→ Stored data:
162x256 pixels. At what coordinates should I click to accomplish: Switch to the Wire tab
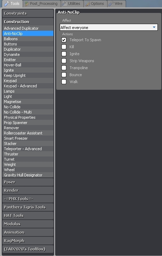117,3
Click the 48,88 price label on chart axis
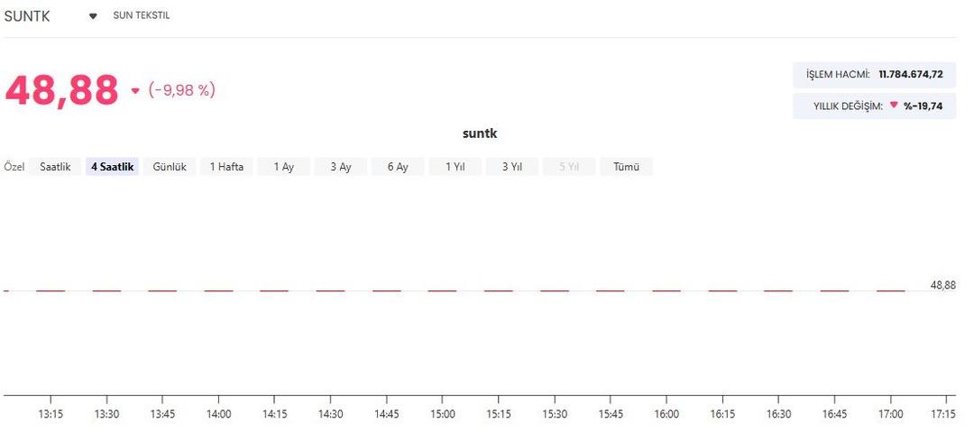 click(942, 285)
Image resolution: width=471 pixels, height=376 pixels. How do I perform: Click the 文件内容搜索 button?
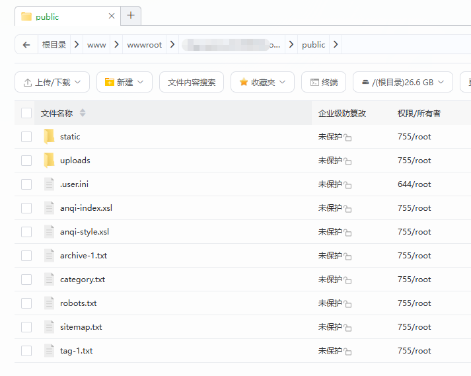click(x=192, y=82)
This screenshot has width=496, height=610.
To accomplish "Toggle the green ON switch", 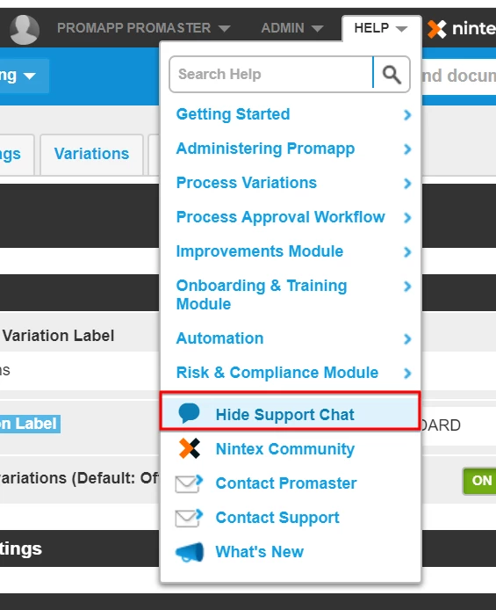I will [479, 481].
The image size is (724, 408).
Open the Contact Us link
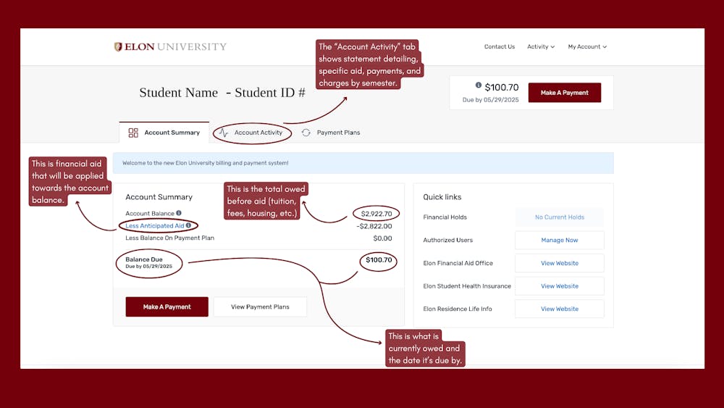[x=500, y=47]

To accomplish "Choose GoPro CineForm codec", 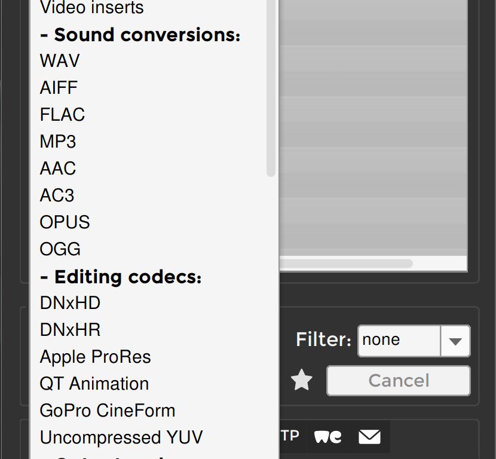I will coord(108,411).
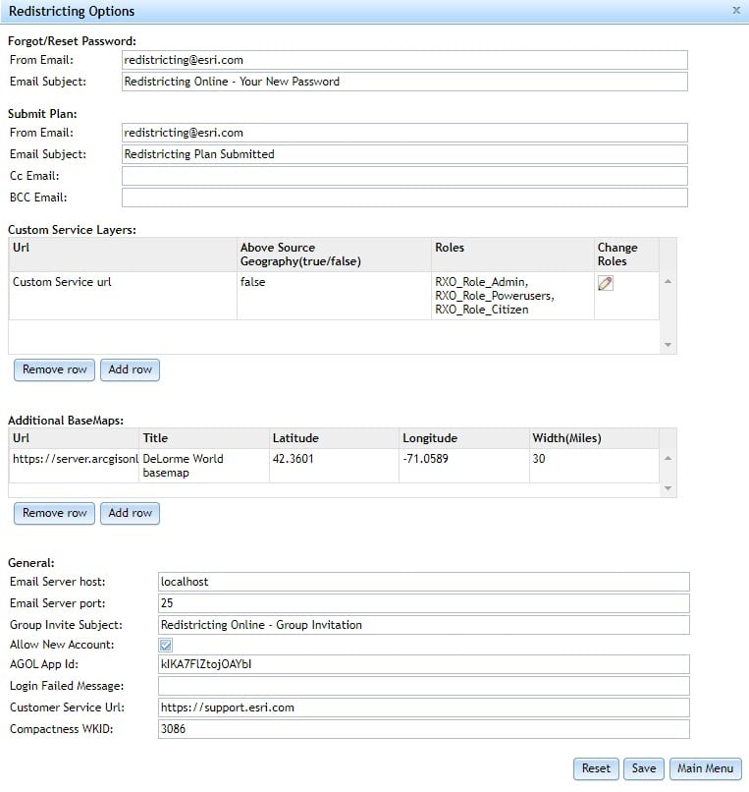
Task: Return to the Main Menu
Action: coord(705,768)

→ Exercise instructions:
Nothing but the lines from the start of the records above through the line with "This screenshot has width=496, height=610." should be retyped, each exactly as written; leave out all pictures.

→ Result of the exercise:
162x256 pixels. At what coordinates should I click to accomplish: Switch to the Wire tab
117,3
Click the 48,88 price label on chart axis
 click(942, 285)
Image resolution: width=471 pixels, height=376 pixels. How do I perform: Click the 文件内容搜索 button?
click(x=192, y=82)
This screenshot has width=496, height=610.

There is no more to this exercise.